» Set task
Rewrite the listing from its first line through the line containing "will click(x=32, y=368).", including both, with "chevron" replaced by "arrow icon" and everything else left unchanged.

» Material supplied
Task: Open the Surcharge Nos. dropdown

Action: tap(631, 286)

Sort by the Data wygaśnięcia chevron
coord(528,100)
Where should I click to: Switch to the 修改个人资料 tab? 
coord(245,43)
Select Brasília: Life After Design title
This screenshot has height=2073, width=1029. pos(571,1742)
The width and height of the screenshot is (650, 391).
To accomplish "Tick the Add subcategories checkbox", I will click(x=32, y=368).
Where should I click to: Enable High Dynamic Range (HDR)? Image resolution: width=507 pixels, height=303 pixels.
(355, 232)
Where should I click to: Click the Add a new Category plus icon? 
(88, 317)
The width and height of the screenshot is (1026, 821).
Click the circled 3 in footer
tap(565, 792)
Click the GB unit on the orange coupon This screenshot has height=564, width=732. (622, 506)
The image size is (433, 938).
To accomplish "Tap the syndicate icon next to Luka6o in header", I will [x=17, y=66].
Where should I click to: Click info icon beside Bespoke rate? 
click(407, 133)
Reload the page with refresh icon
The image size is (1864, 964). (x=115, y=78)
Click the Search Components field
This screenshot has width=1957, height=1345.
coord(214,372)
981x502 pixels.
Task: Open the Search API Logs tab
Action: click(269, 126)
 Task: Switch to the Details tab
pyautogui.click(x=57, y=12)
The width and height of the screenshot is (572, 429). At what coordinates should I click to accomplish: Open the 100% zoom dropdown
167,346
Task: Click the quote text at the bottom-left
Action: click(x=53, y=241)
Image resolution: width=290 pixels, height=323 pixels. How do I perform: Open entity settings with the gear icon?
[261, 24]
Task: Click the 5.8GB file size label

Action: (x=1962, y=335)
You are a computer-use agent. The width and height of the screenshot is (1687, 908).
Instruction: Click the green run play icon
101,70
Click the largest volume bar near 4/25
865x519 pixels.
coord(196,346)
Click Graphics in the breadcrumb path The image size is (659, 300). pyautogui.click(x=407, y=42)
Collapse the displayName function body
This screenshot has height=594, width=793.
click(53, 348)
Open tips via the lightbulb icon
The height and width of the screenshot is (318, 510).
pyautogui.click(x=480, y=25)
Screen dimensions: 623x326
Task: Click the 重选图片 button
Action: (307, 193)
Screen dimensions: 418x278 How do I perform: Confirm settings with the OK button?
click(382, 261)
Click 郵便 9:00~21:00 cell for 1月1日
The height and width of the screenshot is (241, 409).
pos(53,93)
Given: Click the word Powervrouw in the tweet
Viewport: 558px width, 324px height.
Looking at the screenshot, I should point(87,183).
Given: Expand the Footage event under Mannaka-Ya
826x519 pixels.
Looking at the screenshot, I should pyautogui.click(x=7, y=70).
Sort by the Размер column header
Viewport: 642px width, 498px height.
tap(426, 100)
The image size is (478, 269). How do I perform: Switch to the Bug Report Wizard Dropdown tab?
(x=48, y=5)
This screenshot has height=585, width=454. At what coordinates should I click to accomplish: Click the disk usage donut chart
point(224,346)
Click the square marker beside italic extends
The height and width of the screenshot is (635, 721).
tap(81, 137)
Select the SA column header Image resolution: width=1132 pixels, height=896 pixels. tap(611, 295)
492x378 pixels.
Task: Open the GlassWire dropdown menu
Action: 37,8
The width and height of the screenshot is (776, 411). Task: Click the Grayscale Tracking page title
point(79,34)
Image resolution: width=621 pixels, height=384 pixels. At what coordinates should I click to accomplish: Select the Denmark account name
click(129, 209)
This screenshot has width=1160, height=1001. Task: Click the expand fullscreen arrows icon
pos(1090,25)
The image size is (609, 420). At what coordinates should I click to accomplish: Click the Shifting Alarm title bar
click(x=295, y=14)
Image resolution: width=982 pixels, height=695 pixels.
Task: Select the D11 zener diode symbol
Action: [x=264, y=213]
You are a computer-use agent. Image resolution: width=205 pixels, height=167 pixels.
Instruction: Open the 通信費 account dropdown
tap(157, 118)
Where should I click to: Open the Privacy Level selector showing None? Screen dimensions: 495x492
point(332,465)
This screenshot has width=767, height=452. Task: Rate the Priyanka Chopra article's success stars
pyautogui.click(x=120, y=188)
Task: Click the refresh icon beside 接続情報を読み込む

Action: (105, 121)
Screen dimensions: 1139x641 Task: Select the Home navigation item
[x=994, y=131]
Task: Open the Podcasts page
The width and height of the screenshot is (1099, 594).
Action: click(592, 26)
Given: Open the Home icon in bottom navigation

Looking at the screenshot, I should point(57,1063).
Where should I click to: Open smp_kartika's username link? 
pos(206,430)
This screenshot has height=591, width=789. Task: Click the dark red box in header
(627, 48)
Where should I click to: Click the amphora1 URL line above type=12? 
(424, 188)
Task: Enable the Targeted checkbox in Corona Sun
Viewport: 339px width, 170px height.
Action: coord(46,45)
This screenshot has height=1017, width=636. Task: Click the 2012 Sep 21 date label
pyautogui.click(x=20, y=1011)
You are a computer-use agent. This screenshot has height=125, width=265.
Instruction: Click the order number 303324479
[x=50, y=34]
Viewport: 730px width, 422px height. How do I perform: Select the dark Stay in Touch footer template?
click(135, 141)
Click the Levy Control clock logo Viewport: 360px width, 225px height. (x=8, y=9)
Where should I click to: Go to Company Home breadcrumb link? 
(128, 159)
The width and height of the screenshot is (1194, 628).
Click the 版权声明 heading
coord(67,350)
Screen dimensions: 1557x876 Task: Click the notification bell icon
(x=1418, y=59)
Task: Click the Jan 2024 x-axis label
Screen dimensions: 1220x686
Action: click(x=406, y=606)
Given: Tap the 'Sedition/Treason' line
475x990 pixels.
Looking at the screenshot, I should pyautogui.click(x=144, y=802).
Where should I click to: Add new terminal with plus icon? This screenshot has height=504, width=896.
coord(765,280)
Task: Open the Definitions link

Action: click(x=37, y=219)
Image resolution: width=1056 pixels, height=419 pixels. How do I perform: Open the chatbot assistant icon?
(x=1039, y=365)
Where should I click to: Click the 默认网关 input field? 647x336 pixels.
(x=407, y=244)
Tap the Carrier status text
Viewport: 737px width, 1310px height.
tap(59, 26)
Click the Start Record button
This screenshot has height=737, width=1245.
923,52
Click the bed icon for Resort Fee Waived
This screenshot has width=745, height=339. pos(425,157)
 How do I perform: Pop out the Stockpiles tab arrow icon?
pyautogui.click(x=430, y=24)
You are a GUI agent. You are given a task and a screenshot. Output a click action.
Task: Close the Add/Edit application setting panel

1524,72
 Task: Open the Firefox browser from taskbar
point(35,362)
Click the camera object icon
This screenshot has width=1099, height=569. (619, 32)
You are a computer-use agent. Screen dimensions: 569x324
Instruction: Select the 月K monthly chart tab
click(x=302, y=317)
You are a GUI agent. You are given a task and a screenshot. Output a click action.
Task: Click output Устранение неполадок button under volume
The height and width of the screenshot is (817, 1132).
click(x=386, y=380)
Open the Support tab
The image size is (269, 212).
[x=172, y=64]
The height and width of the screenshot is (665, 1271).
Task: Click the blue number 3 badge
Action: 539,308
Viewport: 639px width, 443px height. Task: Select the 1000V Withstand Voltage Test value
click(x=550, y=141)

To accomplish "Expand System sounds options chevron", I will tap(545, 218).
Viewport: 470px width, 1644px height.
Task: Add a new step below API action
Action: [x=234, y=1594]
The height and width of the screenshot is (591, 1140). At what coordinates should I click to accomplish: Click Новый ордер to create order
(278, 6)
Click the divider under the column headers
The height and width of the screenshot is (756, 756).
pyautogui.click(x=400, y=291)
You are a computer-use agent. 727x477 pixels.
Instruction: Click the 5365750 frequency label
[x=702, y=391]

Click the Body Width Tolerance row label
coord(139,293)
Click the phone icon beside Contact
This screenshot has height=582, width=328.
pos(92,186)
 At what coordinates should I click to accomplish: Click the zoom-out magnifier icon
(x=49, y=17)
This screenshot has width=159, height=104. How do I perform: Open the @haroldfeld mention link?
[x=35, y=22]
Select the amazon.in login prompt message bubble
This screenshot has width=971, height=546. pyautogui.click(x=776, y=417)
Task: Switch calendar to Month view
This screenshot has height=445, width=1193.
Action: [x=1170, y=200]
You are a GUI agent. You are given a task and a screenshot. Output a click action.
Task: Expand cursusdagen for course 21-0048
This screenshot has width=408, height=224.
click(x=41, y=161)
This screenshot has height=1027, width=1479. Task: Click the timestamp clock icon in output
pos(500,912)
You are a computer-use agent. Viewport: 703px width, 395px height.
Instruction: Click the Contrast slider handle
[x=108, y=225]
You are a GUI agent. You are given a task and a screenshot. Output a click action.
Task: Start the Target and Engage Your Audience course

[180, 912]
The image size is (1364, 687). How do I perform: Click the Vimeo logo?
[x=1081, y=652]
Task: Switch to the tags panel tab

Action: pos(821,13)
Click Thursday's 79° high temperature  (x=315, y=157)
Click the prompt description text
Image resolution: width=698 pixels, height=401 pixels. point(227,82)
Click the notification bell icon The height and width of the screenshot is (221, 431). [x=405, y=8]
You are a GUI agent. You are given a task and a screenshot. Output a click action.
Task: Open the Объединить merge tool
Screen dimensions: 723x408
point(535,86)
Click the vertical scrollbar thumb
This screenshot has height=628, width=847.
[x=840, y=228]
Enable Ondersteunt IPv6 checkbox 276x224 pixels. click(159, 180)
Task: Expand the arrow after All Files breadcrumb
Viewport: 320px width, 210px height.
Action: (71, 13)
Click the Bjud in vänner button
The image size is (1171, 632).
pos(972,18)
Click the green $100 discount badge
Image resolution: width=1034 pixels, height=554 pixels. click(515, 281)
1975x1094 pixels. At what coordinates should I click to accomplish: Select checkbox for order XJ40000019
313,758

» Exercise answer
Task: Open the Surcharge Nos. dropdown

Action: tap(631, 286)

Sort by the Data wygaśnięcia arrow icon
coord(528,100)
Where should I click to: Switch to the 修改个人资料 tab? 
coord(245,43)
Select Brasília: Life After Design title
This screenshot has height=2073, width=1029. pos(571,1742)
The width and height of the screenshot is (650, 391).
To accomplish "Tick the Add subcategories checkbox", I will click(x=32, y=368).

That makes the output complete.